EXERCISE GOAL>
Please return exactly the lines below that run from the line with "Where should I click to: Select" through the end of the listing, both included, but not the pictures.

PROVIDED INFORMATION>
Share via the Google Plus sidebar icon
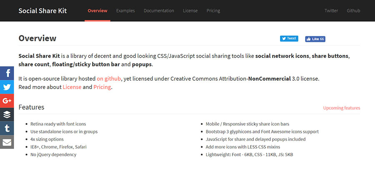Viewport: 375px width, 175px height. click(x=7, y=101)
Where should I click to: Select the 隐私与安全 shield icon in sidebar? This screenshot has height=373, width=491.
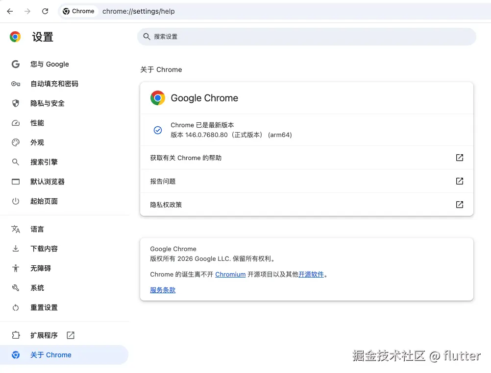click(15, 103)
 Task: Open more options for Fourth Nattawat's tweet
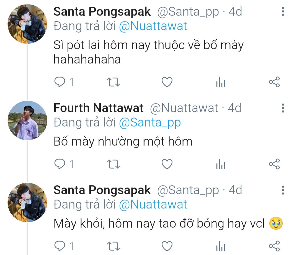click(x=283, y=108)
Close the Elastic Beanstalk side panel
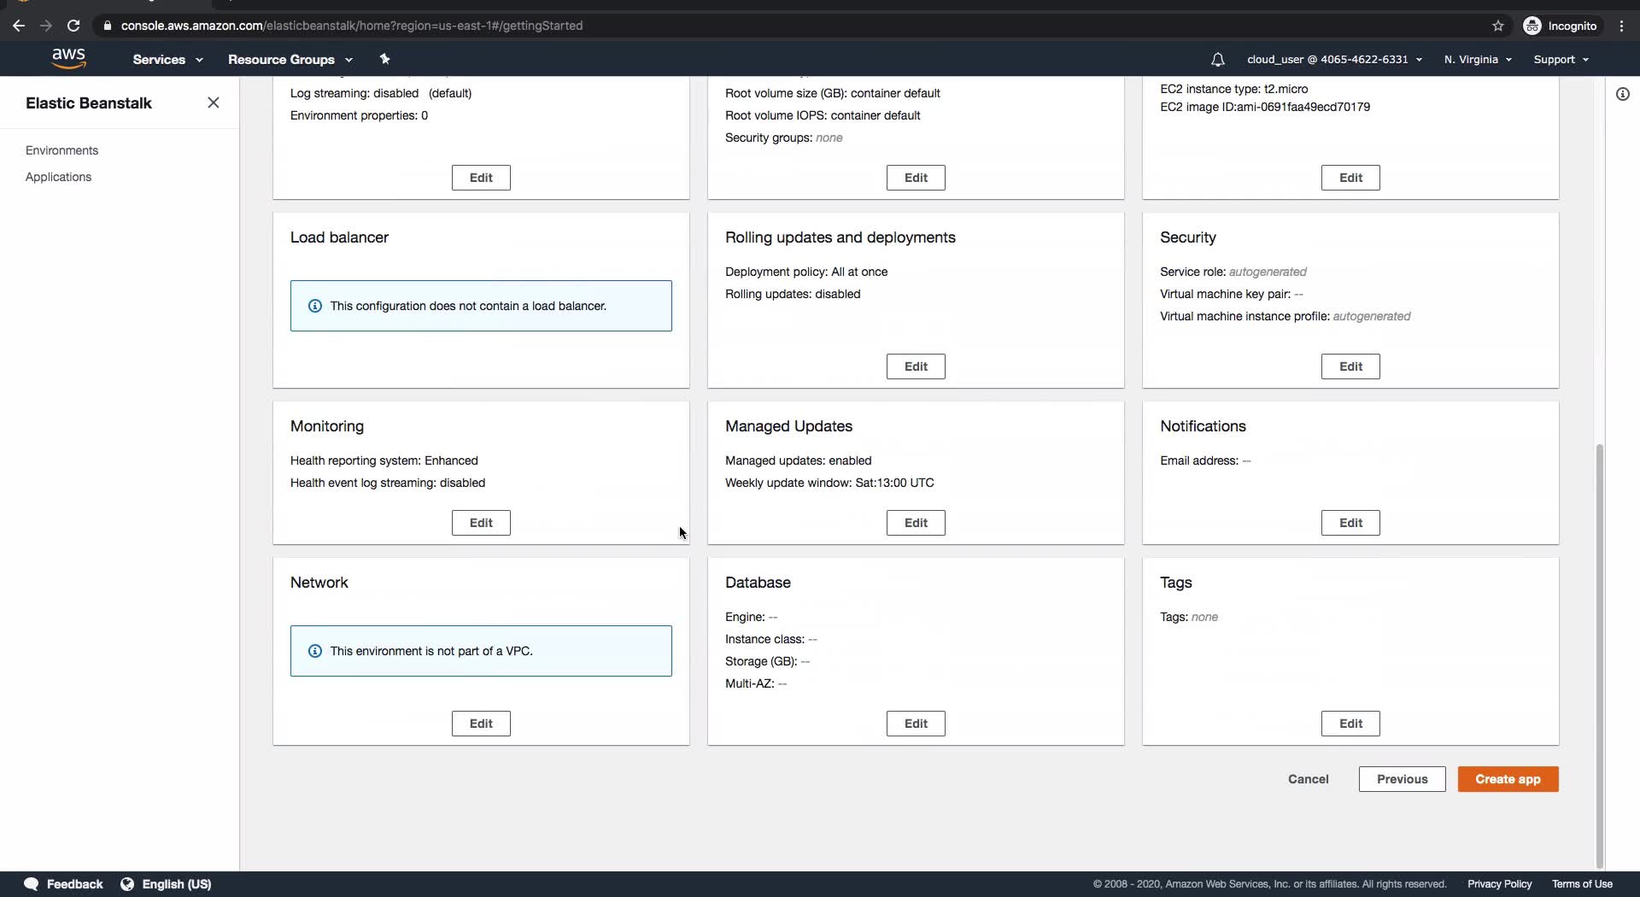This screenshot has height=897, width=1640. coord(214,103)
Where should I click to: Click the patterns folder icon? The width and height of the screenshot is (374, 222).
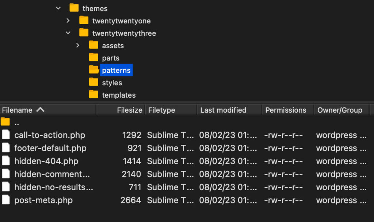[x=94, y=70]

EXERCISE ANSWER>
Where should I click to: Select the 隐私与安全 shield icon in sidebar? This screenshot has height=373, width=491.
click(15, 103)
 Task: Open more options for Fourth Nattawat's tweet
click(x=283, y=108)
Close the Elastic Beanstalk side panel
This screenshot has height=897, width=1640. coord(214,103)
Where should I click to: Click the patterns folder icon? The width and height of the screenshot is (374, 222).
[x=94, y=70]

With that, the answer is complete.